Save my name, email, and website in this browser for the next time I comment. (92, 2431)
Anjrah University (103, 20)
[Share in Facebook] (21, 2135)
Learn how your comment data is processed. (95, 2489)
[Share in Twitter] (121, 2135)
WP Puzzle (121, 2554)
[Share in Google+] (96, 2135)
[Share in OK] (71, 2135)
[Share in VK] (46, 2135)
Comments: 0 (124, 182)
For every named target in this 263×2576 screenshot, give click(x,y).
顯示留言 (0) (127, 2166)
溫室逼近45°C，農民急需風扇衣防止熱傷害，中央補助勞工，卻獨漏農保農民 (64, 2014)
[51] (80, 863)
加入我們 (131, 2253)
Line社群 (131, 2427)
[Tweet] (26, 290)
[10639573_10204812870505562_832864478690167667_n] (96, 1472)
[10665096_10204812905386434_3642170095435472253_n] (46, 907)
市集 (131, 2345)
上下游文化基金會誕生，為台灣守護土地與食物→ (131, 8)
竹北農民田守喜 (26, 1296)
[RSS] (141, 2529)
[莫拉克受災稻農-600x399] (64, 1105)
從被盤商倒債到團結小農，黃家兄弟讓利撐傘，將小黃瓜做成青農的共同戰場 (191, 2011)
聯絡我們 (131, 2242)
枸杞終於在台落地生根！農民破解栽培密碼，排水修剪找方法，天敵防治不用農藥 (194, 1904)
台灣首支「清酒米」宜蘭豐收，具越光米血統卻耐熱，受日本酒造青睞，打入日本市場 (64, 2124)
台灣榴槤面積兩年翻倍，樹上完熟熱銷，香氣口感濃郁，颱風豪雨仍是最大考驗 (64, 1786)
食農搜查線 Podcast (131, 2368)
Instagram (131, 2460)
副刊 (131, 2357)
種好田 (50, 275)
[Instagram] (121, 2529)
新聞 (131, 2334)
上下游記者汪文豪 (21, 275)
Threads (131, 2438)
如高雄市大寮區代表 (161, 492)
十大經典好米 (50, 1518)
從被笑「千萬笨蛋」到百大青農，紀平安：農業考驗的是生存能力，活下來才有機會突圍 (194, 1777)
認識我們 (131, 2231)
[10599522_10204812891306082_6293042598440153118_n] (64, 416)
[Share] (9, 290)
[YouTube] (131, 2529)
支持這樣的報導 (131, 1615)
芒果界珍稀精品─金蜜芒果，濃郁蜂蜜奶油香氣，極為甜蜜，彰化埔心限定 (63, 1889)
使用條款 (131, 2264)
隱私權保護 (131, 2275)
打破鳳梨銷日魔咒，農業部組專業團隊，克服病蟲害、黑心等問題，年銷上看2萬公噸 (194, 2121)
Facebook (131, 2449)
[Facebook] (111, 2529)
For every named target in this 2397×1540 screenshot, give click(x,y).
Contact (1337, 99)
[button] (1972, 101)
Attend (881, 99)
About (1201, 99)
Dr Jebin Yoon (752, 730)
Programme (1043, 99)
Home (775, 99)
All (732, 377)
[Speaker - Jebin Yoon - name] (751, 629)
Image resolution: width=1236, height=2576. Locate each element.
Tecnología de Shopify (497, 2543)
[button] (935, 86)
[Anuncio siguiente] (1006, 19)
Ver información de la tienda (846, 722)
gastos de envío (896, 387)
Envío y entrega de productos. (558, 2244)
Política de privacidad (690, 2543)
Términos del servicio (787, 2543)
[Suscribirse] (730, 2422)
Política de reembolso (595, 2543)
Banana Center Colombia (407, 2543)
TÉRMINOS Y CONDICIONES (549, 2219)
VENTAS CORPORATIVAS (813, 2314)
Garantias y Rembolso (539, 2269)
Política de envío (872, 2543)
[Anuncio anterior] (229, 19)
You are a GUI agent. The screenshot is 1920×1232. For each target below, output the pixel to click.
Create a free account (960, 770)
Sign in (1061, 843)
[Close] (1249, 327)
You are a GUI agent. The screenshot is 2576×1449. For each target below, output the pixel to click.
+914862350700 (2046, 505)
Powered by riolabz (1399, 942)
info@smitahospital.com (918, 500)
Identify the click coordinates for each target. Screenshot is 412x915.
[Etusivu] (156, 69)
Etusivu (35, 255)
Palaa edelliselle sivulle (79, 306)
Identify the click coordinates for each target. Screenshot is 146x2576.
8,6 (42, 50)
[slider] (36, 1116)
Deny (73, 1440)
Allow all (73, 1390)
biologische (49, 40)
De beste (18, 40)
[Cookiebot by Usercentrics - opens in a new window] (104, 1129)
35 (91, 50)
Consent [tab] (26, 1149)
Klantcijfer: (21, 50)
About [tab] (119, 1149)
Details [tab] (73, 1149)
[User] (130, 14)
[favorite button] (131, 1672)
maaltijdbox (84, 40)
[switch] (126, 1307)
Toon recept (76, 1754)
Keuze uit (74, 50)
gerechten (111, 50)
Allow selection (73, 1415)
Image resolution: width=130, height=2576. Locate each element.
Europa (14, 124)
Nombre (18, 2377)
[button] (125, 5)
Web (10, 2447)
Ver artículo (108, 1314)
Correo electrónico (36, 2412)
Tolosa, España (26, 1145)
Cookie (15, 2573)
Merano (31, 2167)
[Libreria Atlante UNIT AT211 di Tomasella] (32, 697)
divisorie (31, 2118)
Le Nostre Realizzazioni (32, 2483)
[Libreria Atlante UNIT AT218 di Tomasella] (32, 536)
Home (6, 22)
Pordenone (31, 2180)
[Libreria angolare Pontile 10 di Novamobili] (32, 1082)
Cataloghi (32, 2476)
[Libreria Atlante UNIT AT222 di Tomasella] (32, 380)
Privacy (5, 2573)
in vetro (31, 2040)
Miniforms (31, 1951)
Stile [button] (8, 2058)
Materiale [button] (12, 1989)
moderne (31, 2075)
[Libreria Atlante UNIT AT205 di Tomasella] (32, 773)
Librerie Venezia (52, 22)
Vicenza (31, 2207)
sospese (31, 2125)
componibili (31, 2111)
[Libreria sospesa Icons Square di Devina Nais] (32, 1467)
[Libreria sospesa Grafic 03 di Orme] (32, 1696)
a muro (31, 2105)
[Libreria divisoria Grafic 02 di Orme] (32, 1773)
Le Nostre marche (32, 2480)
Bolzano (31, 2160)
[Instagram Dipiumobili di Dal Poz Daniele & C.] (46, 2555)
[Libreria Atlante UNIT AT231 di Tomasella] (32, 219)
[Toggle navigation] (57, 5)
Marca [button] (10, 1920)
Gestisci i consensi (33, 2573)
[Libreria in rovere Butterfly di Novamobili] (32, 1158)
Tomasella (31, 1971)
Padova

# Exercise directions
Every line holding the word "Share" should be copied out of the records above.

# Solved exercise
[Share in Facebook] (21, 2135)
[Share in Twitter] (121, 2135)
[Share in Google+] (96, 2135)
[Share in OK] (71, 2135)
[Share in VK] (46, 2135)
[Share] (9, 290)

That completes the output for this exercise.